|
Bireysel kredi kartı harcamaları meselesi…

Bildiğiniz üzere bir süreden bu yana ekonomi yönetimi ciddi bir sıkılaştırma programı uyguluyor. Hatta görünen o ki sıkılaştırmanın dozu giderek daha fazla artacak. Ekonomi yönetiminin ana gündeminin iç talebi mümkün mertebe yavaşlatmak olduğu görülüyor. Elbette yüksek enflasyon ortamında talebi kısacak şekilde adımlar atılması beklenen politikalar arasında. Ancak bu adımların hızına, dozuna ve içeriğine çok dikkat etmek gerekiyor. Zira tüm krediler ithalata dönüşüyor ya da tüm kredi kartları ilave talep yaratıyor gibi bütüncül bir yaklaşım sosyal sorunlar da olmak üzere bir dizi sıkıntıya neden olabilir.

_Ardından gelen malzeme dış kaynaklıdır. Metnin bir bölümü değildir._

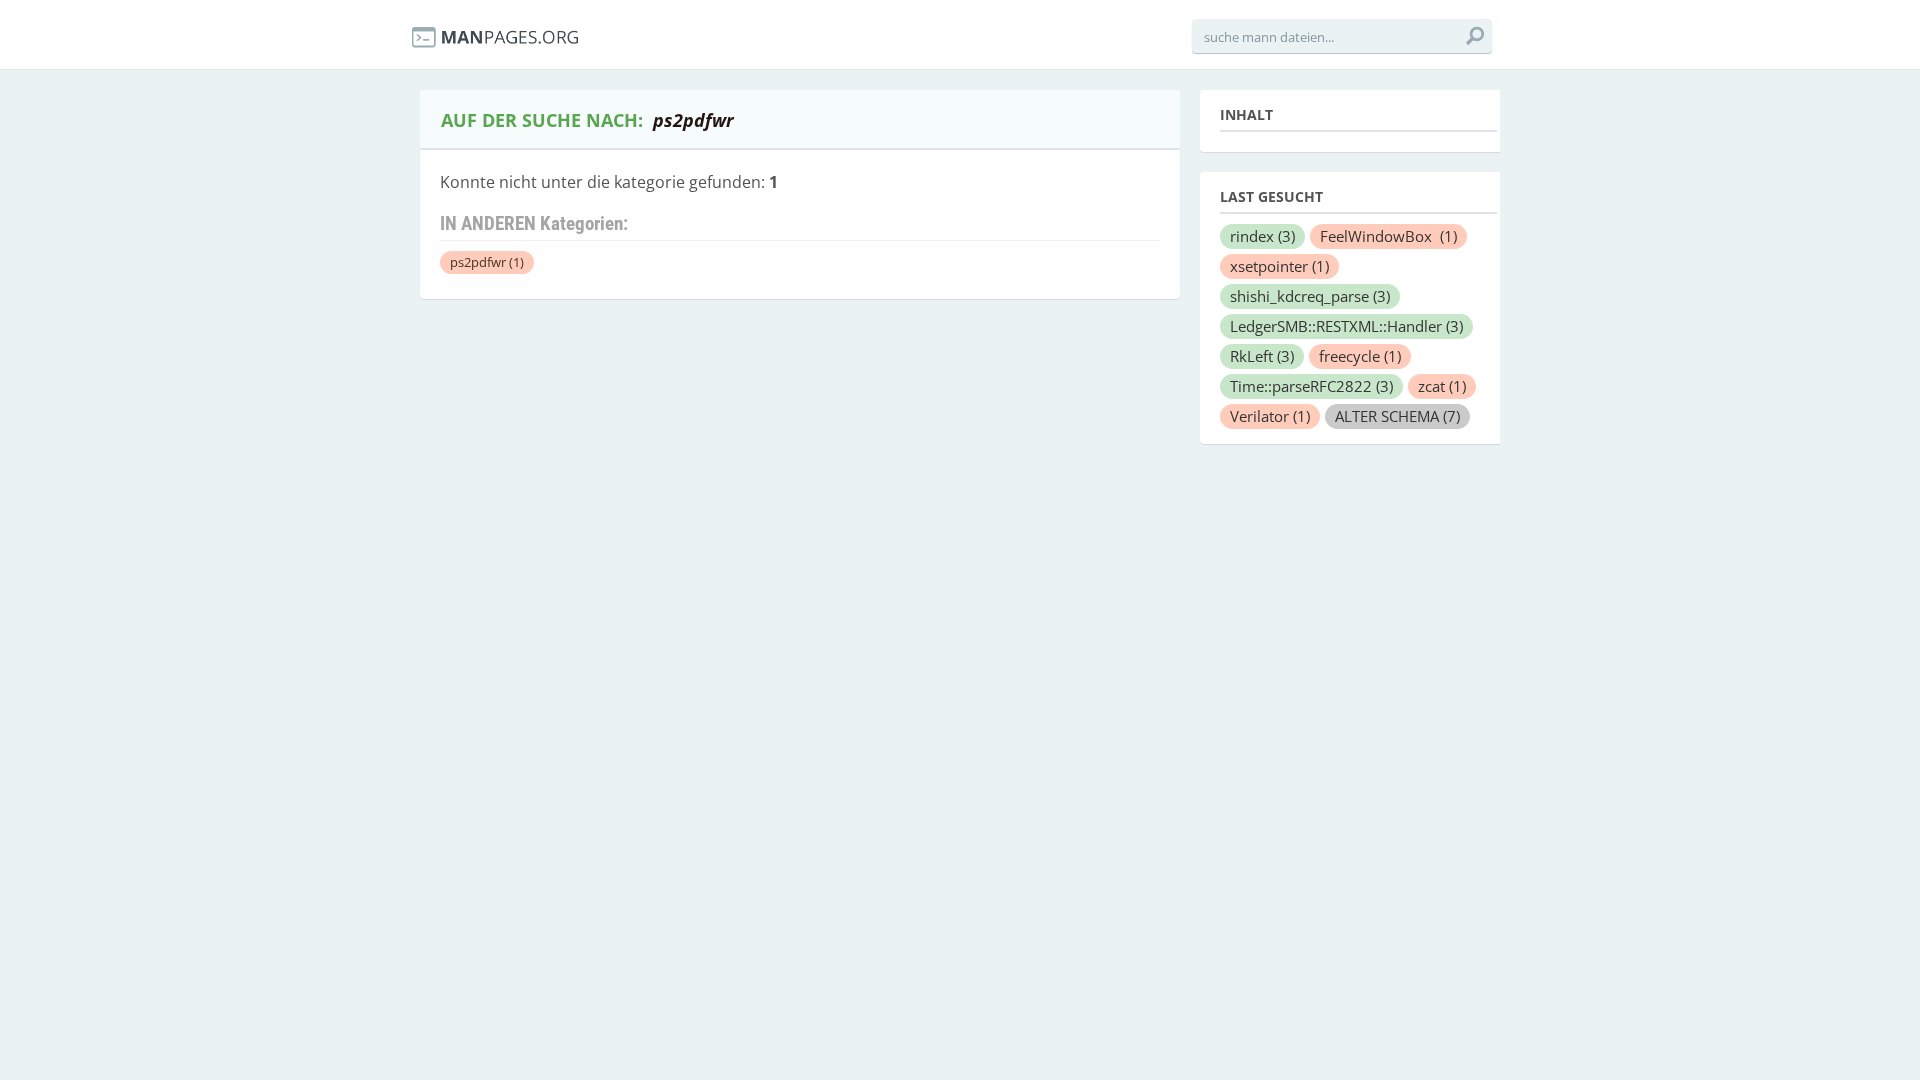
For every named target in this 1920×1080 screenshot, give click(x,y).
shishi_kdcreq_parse (1310, 296)
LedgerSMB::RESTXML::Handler (1346, 326)
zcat (1442, 386)
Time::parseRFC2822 (1311, 386)
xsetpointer (1279, 266)
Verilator (1270, 416)
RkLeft (1262, 356)
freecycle (1360, 356)
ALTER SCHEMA (1397, 416)
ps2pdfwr (487, 262)
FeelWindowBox (1388, 236)
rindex (1262, 236)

Geçtiğimiz günlerde bir televizyon kanalına mülakat veren Hazine ve Maliye Bakanı Mehmet Şimşek, “Kredi kartları, bireysel kredi, taşıt kredisi ve ikinci konut kredisinde sadece faizleri artırarak değil, bankalar üzerinden kredi verme iştahını keserek de kredi büyümesini düşüreceğiz. Başkasının parasıyla, krediyle, kartla zenginlik olmaz” dedi.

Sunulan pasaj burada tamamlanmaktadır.